Sample characteristics and demographics
Sample characteristics and demographic variables between groups and menstrual cycle phases provided as mean (standard deviation). Statistics refer to group differences or group and cycle phase interactions. BMI, body mass index; CTL, control; E2, oestradiol; HAM-D, Hamilton Depression Rating Scale; P4, progesterone; PMDD, premenstrual dysphoric disorder; PSS, Perceived Stress Scale; PSST, Premenstrual Symptom Screening Tool.
a. Bonferroni adjusted p-value controlling for three group comparisons.
Missing data
Two participants sampled salivary cortisol during only one menstrual cycle phase. Additionally, three cortisol samples were missing at awakening, two at 60 min post-awakening and 12 at later sampling time points. Missing cortisol values were addressed using suitable linear mixed-effects models. One oestradiol and three progesterone concentrations below the detection threshold were replaced by the respective minimal detection values. PSS scores were missing for 10 participants (n = 4 PMDD), while reports of hours and quality of sleep were incomplete for 21 participants (n = 10 PMDD). For 6 awakening cortisol samples (n = 3 PMDD), the time of awakening was unknown.
Cortisol peak
We found a marginally significant interaction between group and phase on cortisol peak (estimate = 0.78, t = 1.96, p = 0.05, d = 0.62; Fig. 2(a)). One model including the interaction improved its fit (X 2 = 3.92, p = 0.05), but a Bayes factor of 0.66 showed anecdotal evidence in favour of the model, excluding the interaction. Disentangling simple effects showed that the interaction was driven by lower cortisol peaks in patients with PMDD compared with controls, specifically during the periovulatory phase.
(a) Cortisol peak concentrations (nmol/L) during the menstrual cycle (periovulatory vs premenstrual) in both groups (patients with premenstrual dysphoric disorder (PMDD) vs healthy controls). Raw cortisol peak concentrations are plotted to facilitate visualisation. Thin horizontal lines indicate median concentrations and crosses indicate mean concentrations per group and phase. Dots represent individuals’ peak cortisol concentrations. Asterisks represent significant levels of p ≤ 0.05. (b) Diurnal cortisol slopes per group and cycle phase. Raw mean cortisol concentrations per time point are plotted to facilitate visualisation. Asterisks represent significant levels of p ≤ 0.05. CTL, control.
Correcting for awakening cortisol concentrations strengthened the interaction (estimate = 0.90, t = 2.30, p = 0.02, d = 0.77), with a Bayes factor of 8.39 × 103, supporting this more complex model. Additionally, and as expected, a significant positive main effect of awakening cortisol on cortisol peak concentration was found (estimate = 0.55, t = 4.10, p < 0.01, d = 0.47). When excluding observations from this complex model for which participants reported a delay of ≥10 min in saliva sampling, the interaction was further strengthened (estimate = 0.99, t = 2.23, p = 0.03, d = 0.84). Correcting for self-reported perceived stress levels, time of awakening and self-reported hours and quality of sleep strengthened the interaction further (see Supplementary Table 3 for missing data). The addition of body mass index, age and oestradiol and progesterone concentrations as covariates did not improve the model’s fit.
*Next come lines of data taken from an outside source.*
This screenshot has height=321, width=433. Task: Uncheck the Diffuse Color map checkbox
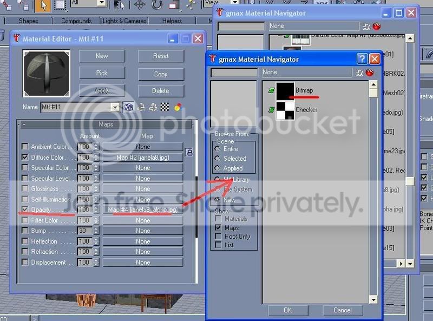[x=25, y=157]

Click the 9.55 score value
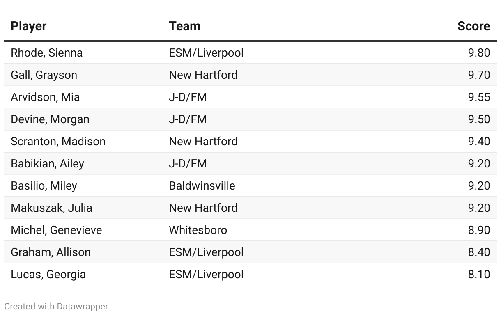[x=479, y=97]
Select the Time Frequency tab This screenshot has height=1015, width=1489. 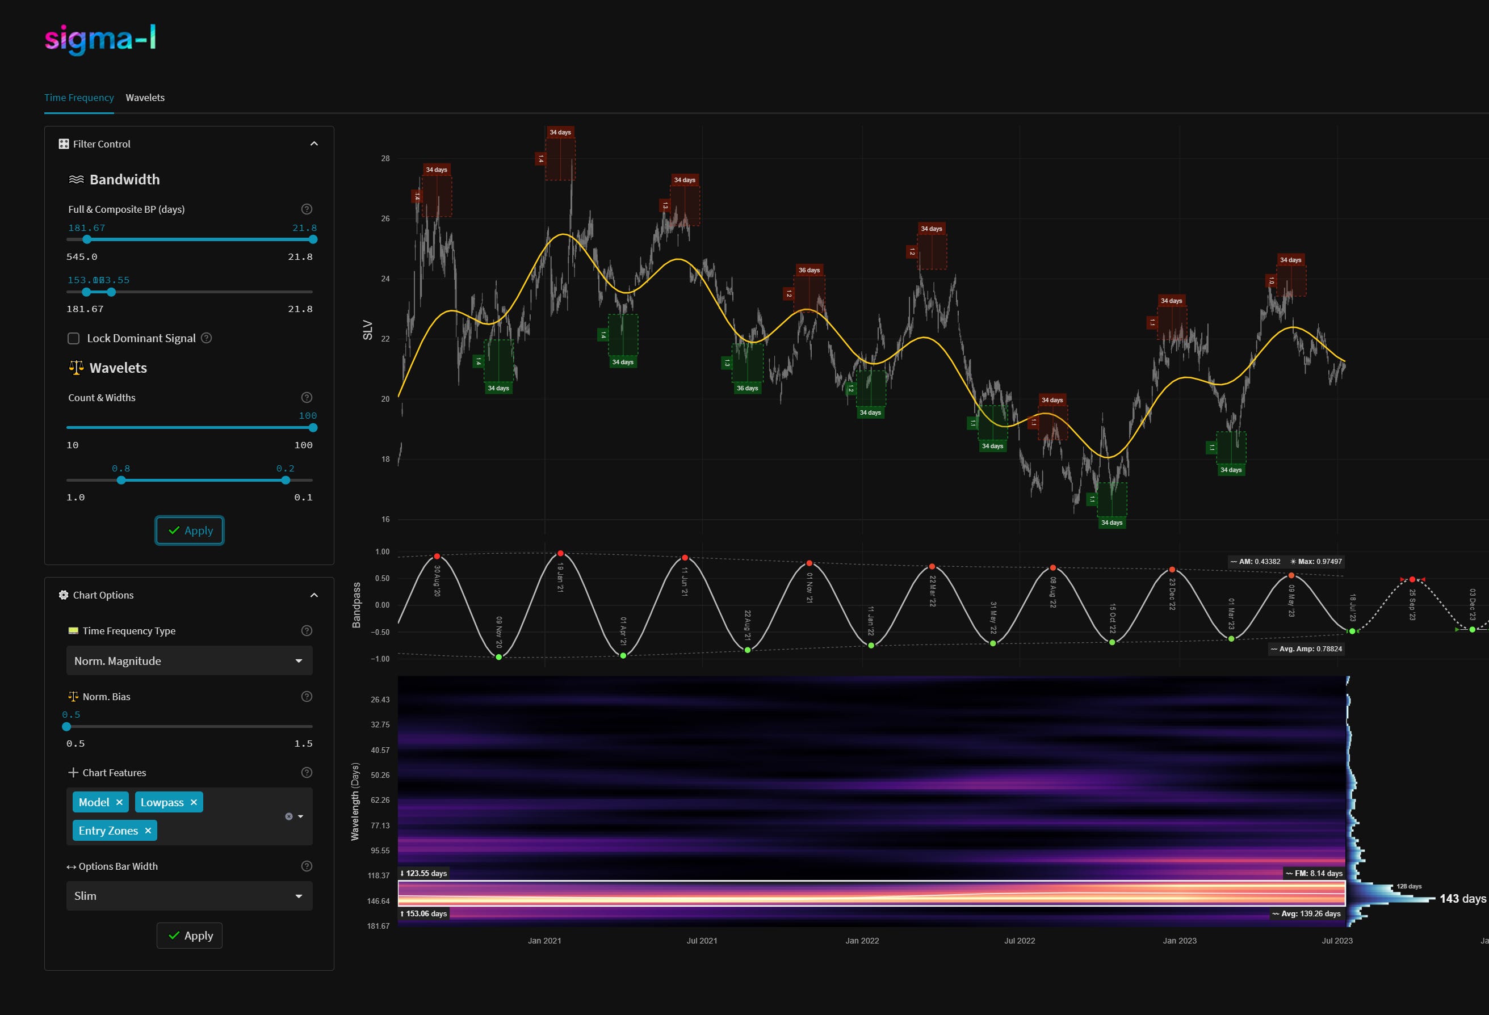tap(79, 98)

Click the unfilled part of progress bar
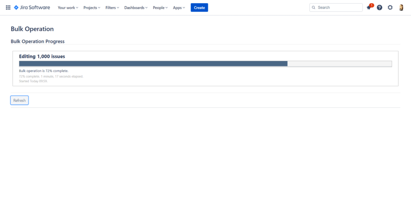(339, 64)
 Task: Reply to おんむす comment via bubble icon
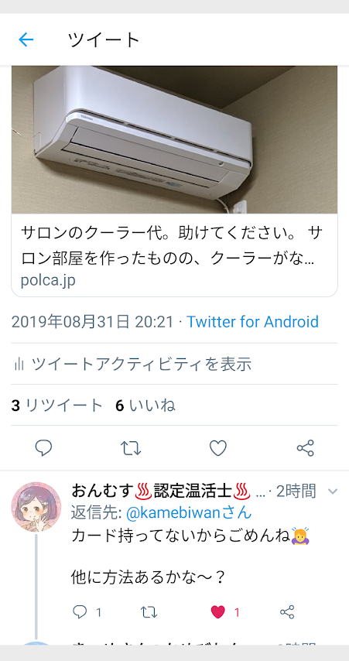pos(79,611)
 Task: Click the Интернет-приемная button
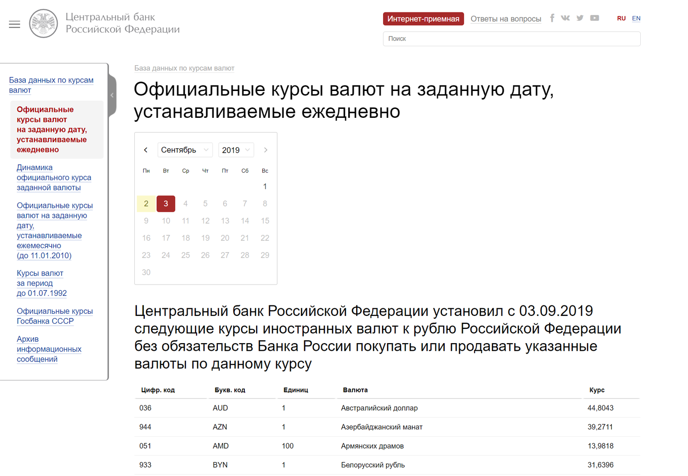tap(423, 19)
In sum, patients with PMDD showed attenuated cortisol peaks compared with controls during the periovulatory phase. Controlling for awakening cortisol concentration strengthened this interaction. However, the interaction did not survive correction for testing of three CAR indices.
Cortisol concentration across time
Groups did not differ in regard to their cortisol concentrations at awakening, or at 30 min post-awakening, with similar concentrations across cycle phases. Mirroring the effect found for cortisol peaks, a significant interaction between group and phase was detected at 60 min post-awakening (estimate = 1.14, t = 2.58, p = 0.01, d = 0.87), not surviving correction for comparison of eight cortisol sampling time points. Disentangling simple effects revealed significantly lower cortisol concentrations at 60 min post-awakening in patients with PMDD compared with controls during the periovulatory phase. No group or cycle phase differences were found for later cortisol sampling points (Fig. 2(b)).
Focusing on cortisol change, both groups showed similar increases in cortisol from awakening to 30 min post-awakening across cycle phases. For cortisol change from 30 to 60 min post-awakening, we found a marginally significant interaction between group and phase (estimate = 0.77, t = 1.97, p = 0.05, d = 0.79), not surviving correction for testing of two cortisol changes. Disentangling simple effects revealed higher cortisol increases from 30 to 60 min post-awakening during the periovulatory phase compared with the premenstrual in controls, while patients with PMDD showed similar cortisol increases across cycle phases (Fig. 2(b)).
In sum, explorative analyses propose lower cortisol concentrations at 60 min post-awakening in patients with PMDD compared with controls during the periovulatory phase. Healthy controls displayed a tendency for higher cortisol increases from 30 to 60 min during the periovulatory phase compared with the premenstrual.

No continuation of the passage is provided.